You might think it’s always off, but Eurovision really is off this year (2020).
That didn’t stop a Dutch team using a computer to generate a new Eurovision song. They fed it input from previous Eurovision hits and from social commentary site Reddit. Reportedly, it wrote a song “that crescendos as a robotic voice urges listeners to ‘kill the government, kill the system.’”
Artificial Intelligence (AI) doesn’t create those ideas. It reflects what people say. There must be quite a few anarchists reacting to the oppression and systemic injustice in the world for AI to produce that song.
Unfortunately, many of us in church don’t think of sin like that. I think of sin as my faults, the ones for which I need forgiveness, because that’s how I get saved. We lose the world-transforming power of the gospel when we reduce it to a story about me and how I can get my forgiveness. Sin isn’t just a problem in each individual. It’s the oppressive power that dominates the world, causing all the wars, all the social devastation, all the problems the anarchists react to.
Jesus acknowledged the oppressive power of sin, but offered a very different solution. The problem with “kill the government, kill the system” is that it adds fuel to the fire, feeding the cycle of violence. Jesus’ radical idea was to replace the cycle of violence (the power of sin) with God’s reign.
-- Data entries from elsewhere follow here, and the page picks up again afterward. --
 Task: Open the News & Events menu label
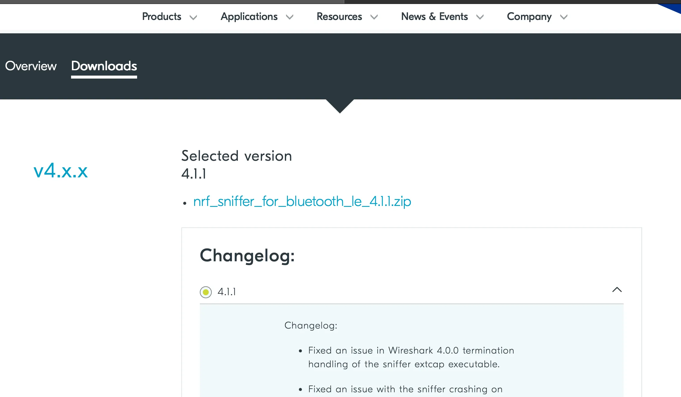click(x=434, y=17)
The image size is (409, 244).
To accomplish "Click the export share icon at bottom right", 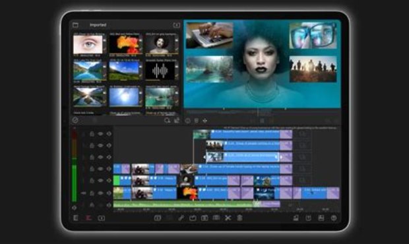I will pos(308,218).
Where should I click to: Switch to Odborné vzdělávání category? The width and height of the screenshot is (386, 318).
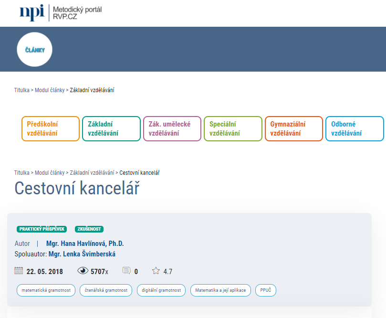click(x=354, y=129)
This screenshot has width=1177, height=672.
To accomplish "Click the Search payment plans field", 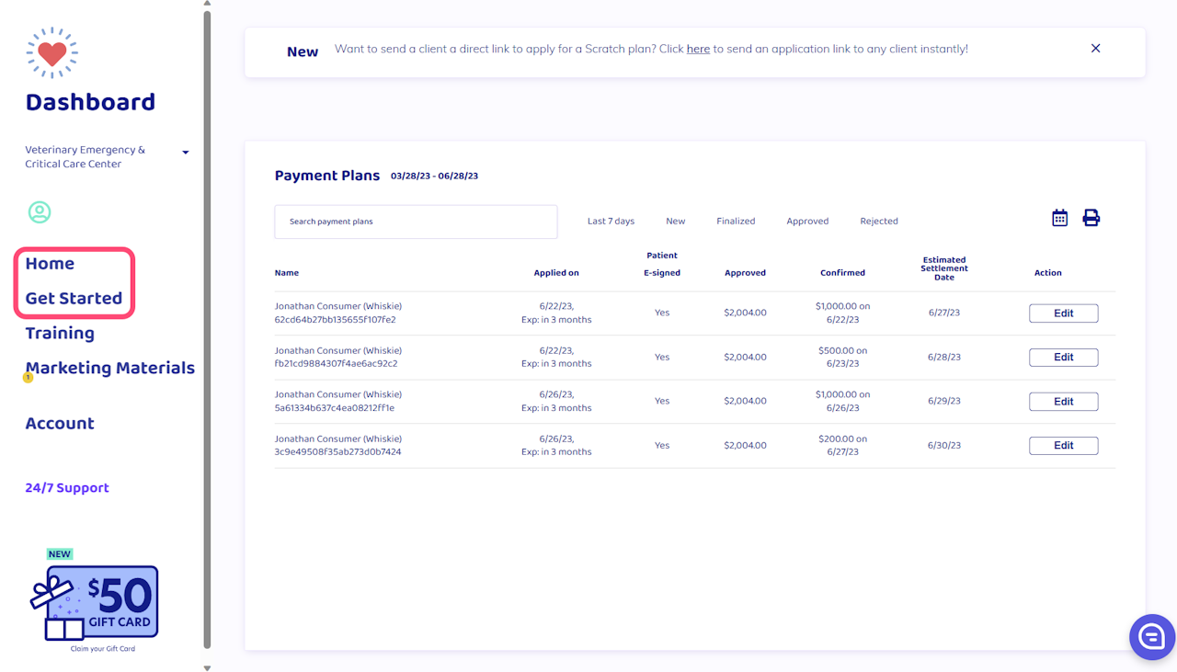I will (416, 222).

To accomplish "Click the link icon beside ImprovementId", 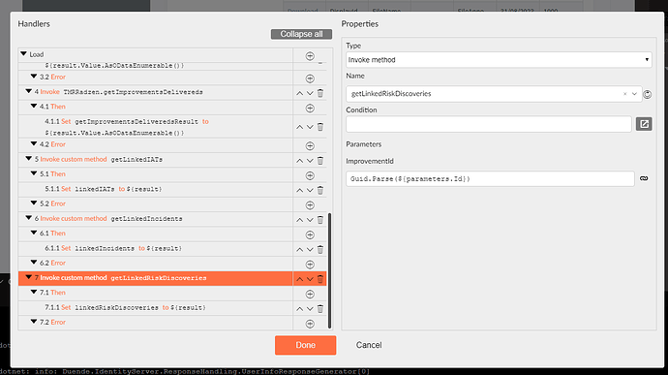I will point(644,178).
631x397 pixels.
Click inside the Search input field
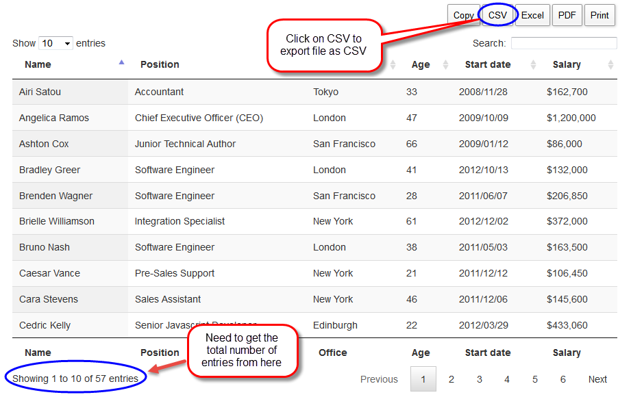(x=563, y=43)
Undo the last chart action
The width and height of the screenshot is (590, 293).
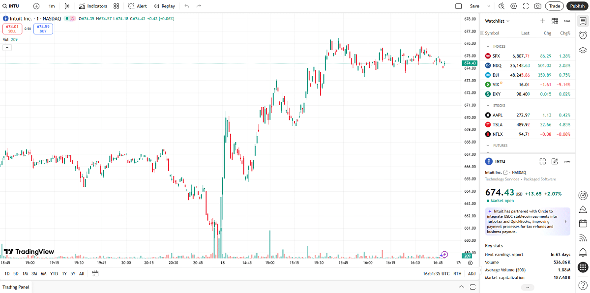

Jesus took no sword to Caesar. He took the cross from Caesar.
The rulers who dominate this world gain their power through deception (tricking people into giving them power) and death (killing those who oppose them). These two powers were exposed at Jesus’ trial:
- Jesus exposed the deception of Rome’s claim to rule the world, for it wasn’t the truth. The truth was that he was king — the global emperor whose kingship was given him from another source, not by warring against Rome (John 18:33-38).
- That left Pilate with only one power at his disposal, the power of death. “Don’t you realize I have the power either to free you or to crucify you?” (John 19:10).
So what Jesus did was to take in his own body the evil that oppresses the world, carrying it down into death, trusting that — since he was God’s anointed ruler (the Christ) — God would raise him up out of the power of death, as the leader who restores God’s world (our Lord).
The good news is not simply that you can have personal forgiveness for your misdeeds; it is that God has broken the powers of deception and death, the oppressive powers that cause anarchists to demand, “kill the government, kill the system.” Evil is killed, for Jesus absorbed it in his body on the cross. The oppression has died with Christ, because God raised him up so death has no power over him. The power wars are over, for God has established one new humanity in him, humanity at peace for the first time.
What Jesus did isn’t just a new creation in me; the world is a new creation in him. That’s the good news of his kingship. Take some time to meditate on the world-transforming gospel of Jesus’ kingship:
Ephesians 2:4-17 (interpretative translation)
4 We have a heavenly sovereign who overflows with mercy for his broken people. Just look at the extent of his love, his love reaching out to us in his Son. 5 And since we had died in the rebellion against God, he plugged us into his Anointed and brought us back to life in him. We were rescued out of death by our sovereign’s generosity — 6 co-raised out of death, and co-enthroned with King Jesus in his heavenly appointment. 7 God did this to show the coming eras the extraordinary richness of his generosity, the regal kindness extended to us by giving us King Jesus.
8 For it is by his generosity that you people of the nations are being rescued, through his faithfulness. The rescue doesn’t come from you; it is God’s gift, 9 nothing you’ve achieved, nothing you can brag about.
10 For we together are the product of God’s work, the artistry he created in King Jesus, the community living productively, the way God always intended humans to live.
11 So, remember how you who come from other nations were called “the uncircumcised” by those who call themselves “the circumcised” (since they see physical cutting as the marker of who is in the covenant people). 12 Back then, you were not included in God’s anointed King. You were alienated from citizenship in Israel, foreigners to the covenant promise of divine kingship, outside the hope of God’s reign over the world. 13 But now, in King Jesus, you who were remote from all this became participants — through the slaughter of God’s anointed!
14 For he is our peace agreement; forming a new union from both parties. In his physical person, he dismantled the hostility that divided humanity into covenant and non-covenant people. 15 God’s law and commands (what God decreed for his subjects) exposed the division between the two groups, but King Jesus dismantled that division, creating one unified humanity out of the two human divisions. He did this in his own being: in his role as ruler of all people, he made peace.
16 In his own body, he completely reconciled both human groups by drawing them both together to God into one through his cross — within his own being, killing off the hostility. 17 Then he came back and announced the good news: peace for you who were remote, and peace for the ones who were near.